(Los Angeles) Alors que les eaux glaciales malmenaient leur embarcation dans l’un des affluents les plus dangereux du monde, six hommes se sont battus pendant 13 jours pour entrer dans l’histoire en devenant les premiers à franchir le tristement célèbre passage de Drake avec rien d’autre que la force de leurs pagaies.

Ils ont esquivé des icebergs, ont retenu leur souffle lorsque des baleines géantes ont surgi près de leur petit bateau et ont surfé sur des vagues de la hauteur d’un immeuble en ramant 24 heures par jour vers l’Antarctique.

L’équipe de quatre hommes en provenance de quatre pays différents a terminé mercredi sa traversée, un peu moins de deux semaines après avoir quitté la pointe australe de l’Amérique du Sud.

« C’est vraiment une grande nouvelle dans l’histoire de l’Antarctique d’apprendre cela », a déclaré le géologue Wayne Ranney, depuis Flagstaff, en Arizona. Celui-ci a dirigé des expéditions en Antarctique et traversé le passage de Drake dans des navires motorisés plus de 50 fois. « Cent % de leurs progrès ont été réalisés avec ces 12 bras sur 600 milles (nautiques). C’est tout simplement phénoménal. Je ne peux même pas imaginer. »

Outre la menace qui pesait sur leur vie, les hommes ont dû travailler dans des conditions exténuantes. Leur embarcation de 29 pieds (9 mètres), nommée Ohana, devait constamment être en mouvement pour éviter de chavirer. Cela signifie que trois hommes ramaient pendant 90 minutes pendant que les trois autres se reposaient, toujours humides et frigorifiés.

« Vous ramez à l’intérieur d’une cale ouverte, des vagues de mer de 40 pieds vous éclaboussent le visage, de l’eau glaciale éclabousse par-dessus la proue », a décrit Colin O’Brady, l’un des six membres de l’équipage.

« C’était assez pénible, a reconnu à l’homme de 34 ans de Jackson Hole, au Wyoming. À la fin, on avait tous perdu une bonne quantité de poids et on délirait en raison du manque de sommeil. »

Les hommes ont utilisé un seau en guise de toilette. Pour se reposer, deux hommes devaient s’allonger épaule contre épaule dans un espace minuscule et le troisième reposait en position fœtale dans un espace encore plus restreint.

AP

Sur son compte Instagram, où il racontait le voyage, Colin O’Brady a comparé les nuits à « être coincé les yeux bandés dans une machine à laver où le temps s’est arrêté ».

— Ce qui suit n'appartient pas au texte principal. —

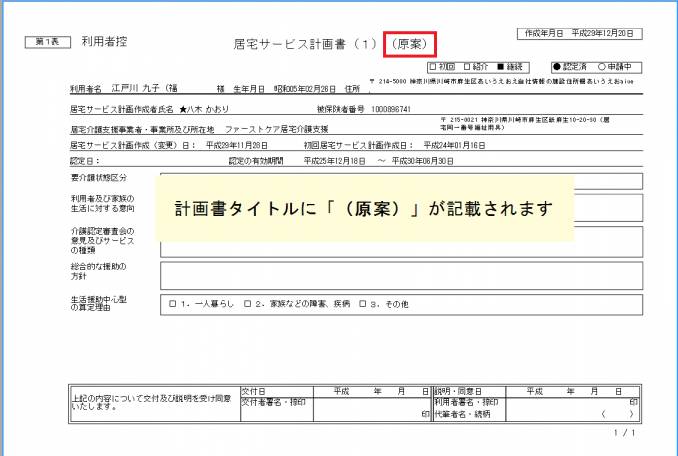Screen dimensions: 678x456
Task: Select the 申請中 radio option
Action: tap(603, 68)

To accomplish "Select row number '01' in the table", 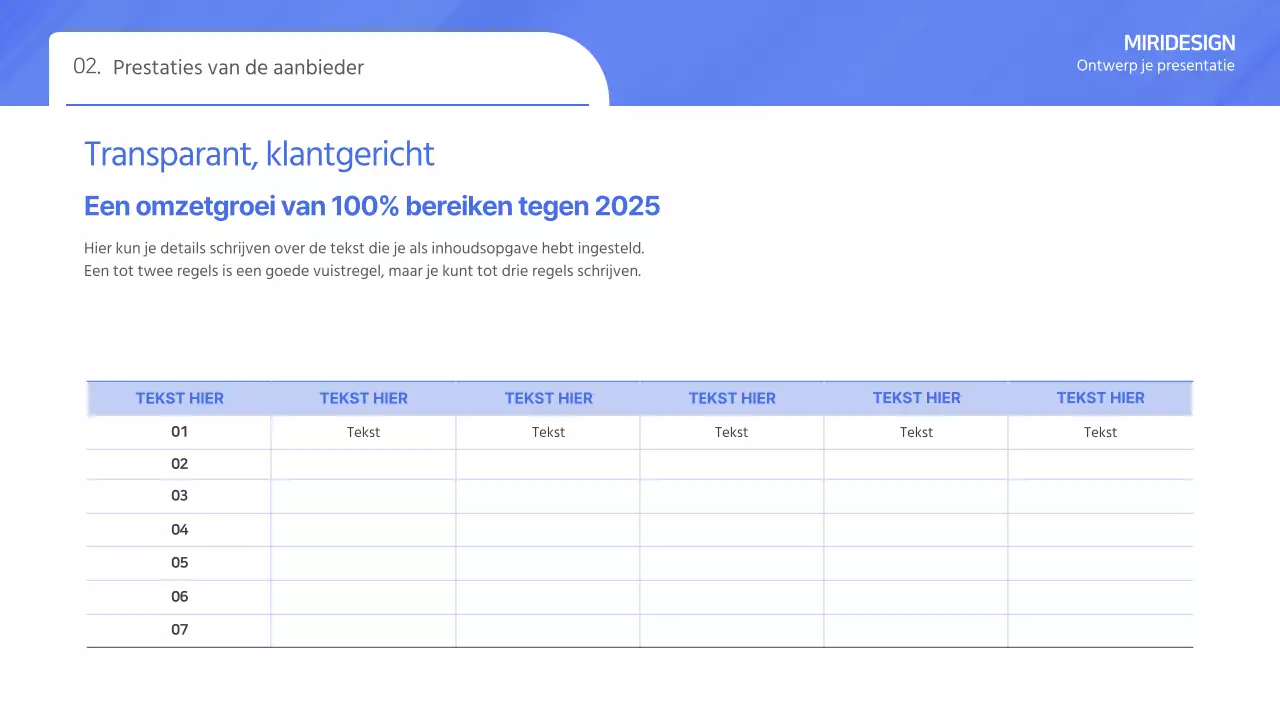I will coord(179,431).
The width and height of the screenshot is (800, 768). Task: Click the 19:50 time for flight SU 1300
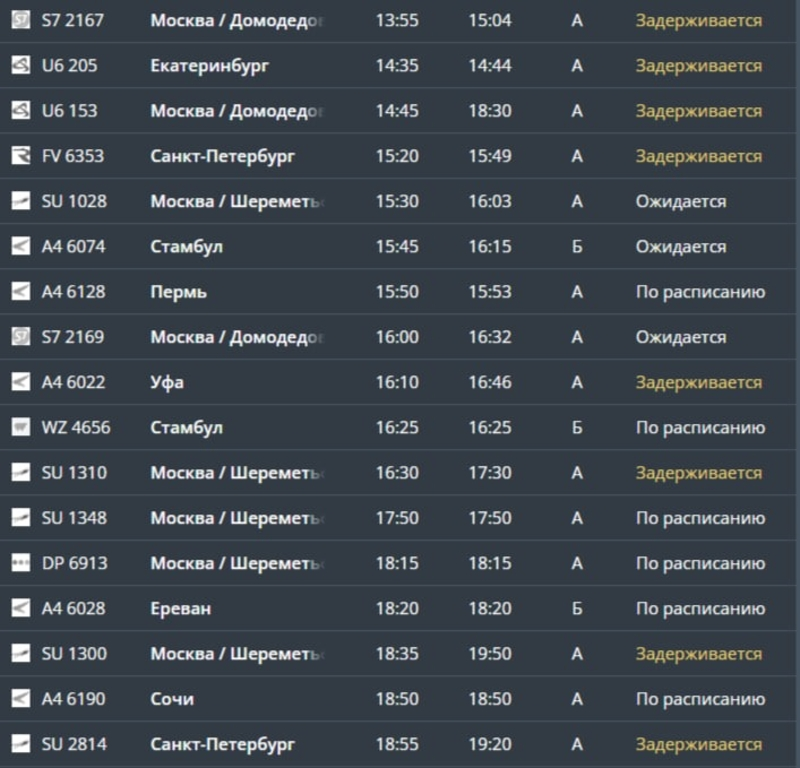pyautogui.click(x=490, y=654)
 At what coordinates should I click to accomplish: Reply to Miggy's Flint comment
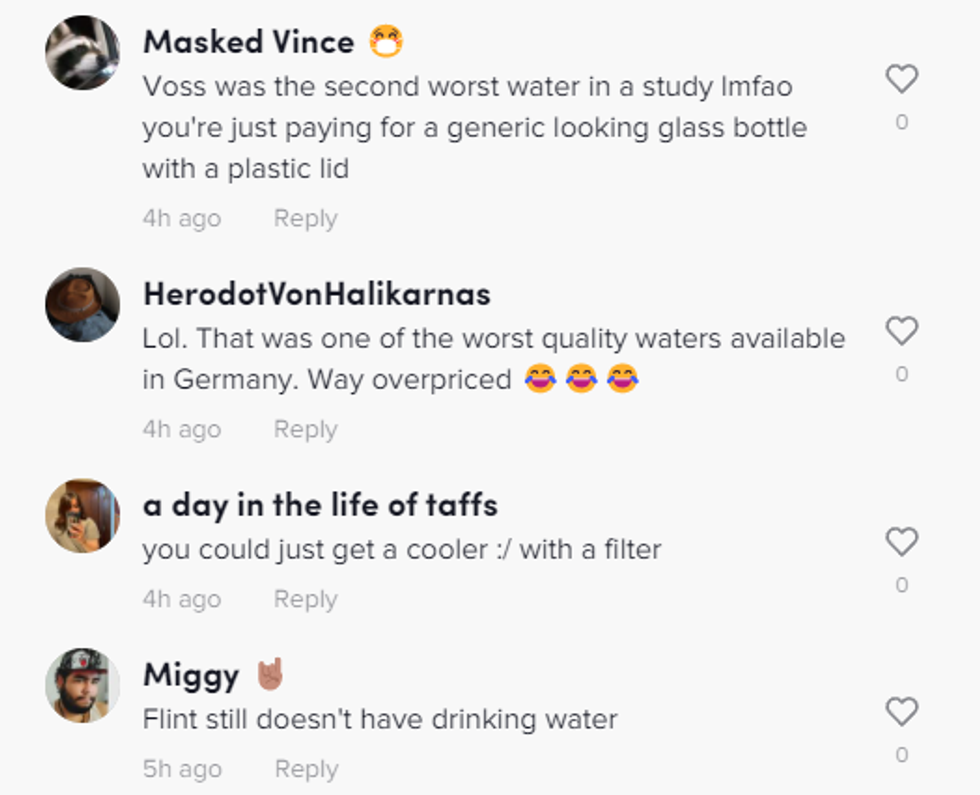(306, 770)
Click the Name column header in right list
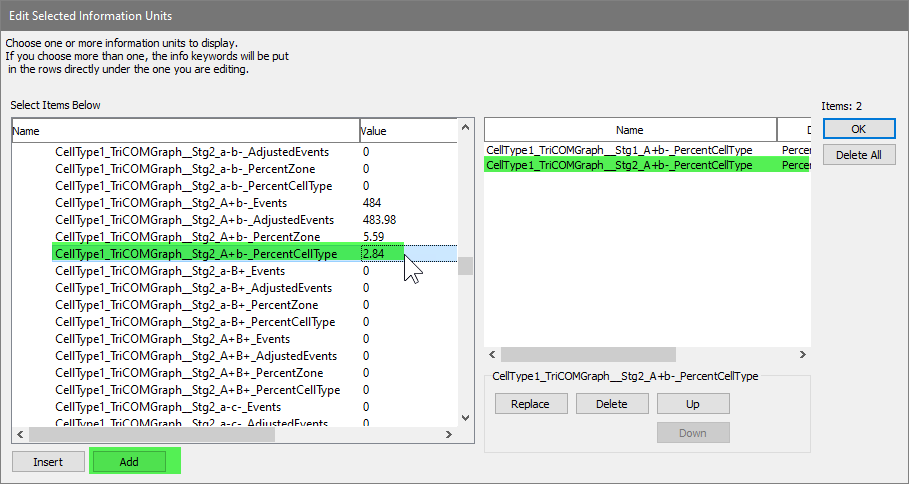Viewport: 909px width, 484px height. [629, 130]
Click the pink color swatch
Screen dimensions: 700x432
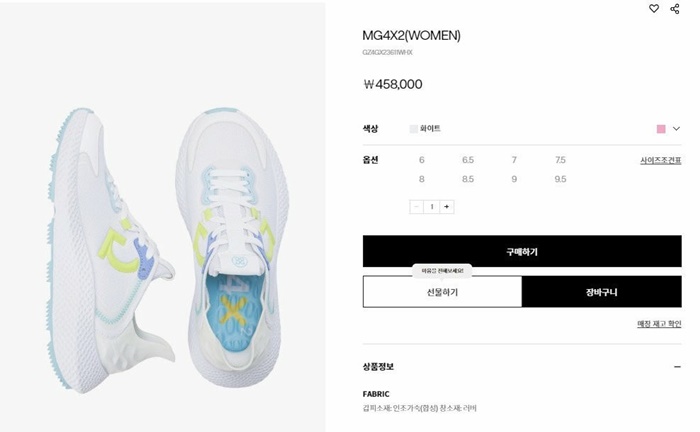click(661, 129)
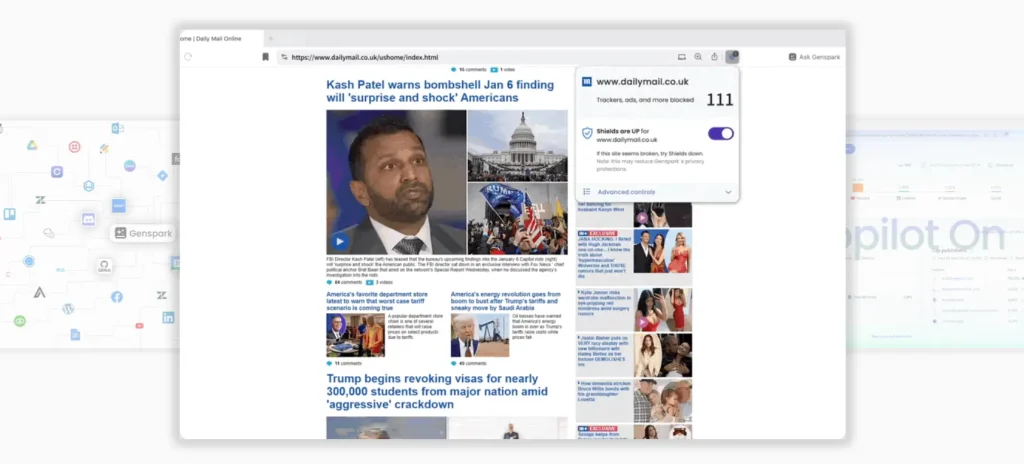The image size is (1024, 464).
Task: Toggle Shields off for www.dailymail.co.uk
Action: [x=720, y=134]
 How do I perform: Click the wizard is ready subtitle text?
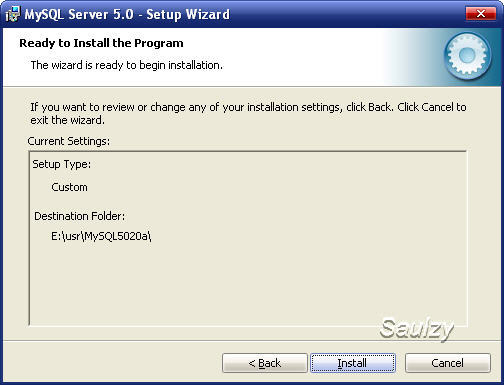tap(127, 65)
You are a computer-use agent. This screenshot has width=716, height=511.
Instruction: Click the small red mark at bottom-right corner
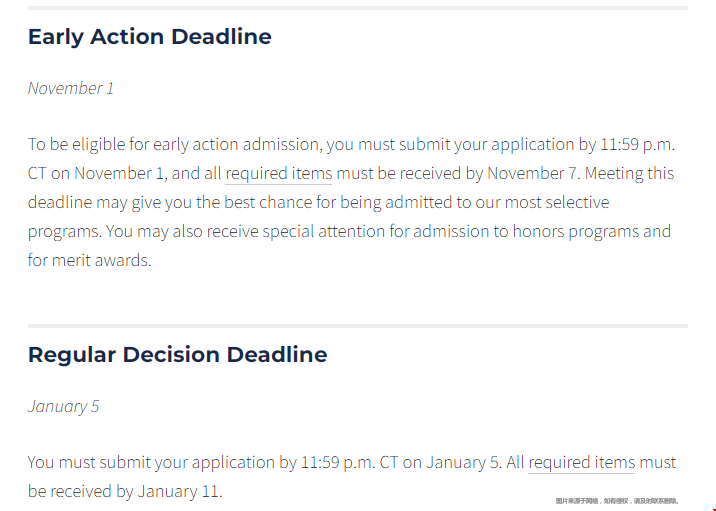click(x=713, y=509)
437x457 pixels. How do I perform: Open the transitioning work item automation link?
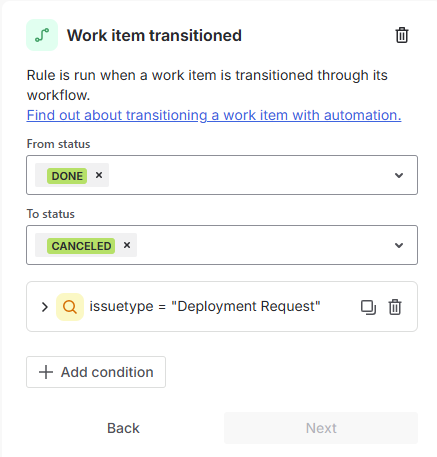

« Vous êtes recroquevillé et coincé dans un petit coin, en essayant de fermer les yeux quelques minutes avant que l’alarme ne sonne et boom, vous recommencez à ramer », a relaté l’Américain.

La partie la plus difficile pour le partenaire d’O’Brady, Jamie Douglas-Hamilton, un Écossais d’Édimbourg a été le bombardement constant des éléments.

« On a été bousculé par des vents qui venaient de toutes les directions… et la mer ici, est très violente – c’est l’océan le plus agité du monde, a commenté le rameur de 38 ans. On est passé bien près de chavirer à plusieurs reprises, et le problème est que l’eau est si froide que si vous tombez, vous avez probablement deux à cinq minutes. »

Physiquement, Jamie Douglas-Hamilton a confié avoir souffert d’un mal de mer invalidant et d’engourdissements des mains et des pieds. À un certain moment, une sangle qu’il devait porter autour de ses chevilles en ramant a transpercé ses bottes pour lui entailler la peau jusqu’à l’os.

« C’était une réelle agonie », a-t-il soutenu.

Les autres hommes de l’expédition étaient : Fiann Paul, de Reykjavik en Islande ; Cameron Bellamy, de Cape Town en Afrique du Sud ; Andrew Towne, de Grand Forks au Dakota du Nord ; et John Petersen, d’Oakland en Californie.

Paul, Douglas-Hamilton et Bellamy sont des rameurs océaniques qui détenaient déjà des records, Towne est un champion rameur qui a gravi la plus haute montagne de chacun des continents, et Petersen était un rameur champion dans les rangs universitaires.

Sur son compte Instagram, où il racontait le voyage, Colin O’Brady a comparé les nuits à « être coincé les yeux bandés dans une machine à laver où le temps s’est arrêté ».

La chaîne spécialisée Discovery a également documenté le voyage en suivant l’équipage dans un plus grand bateau à moteur.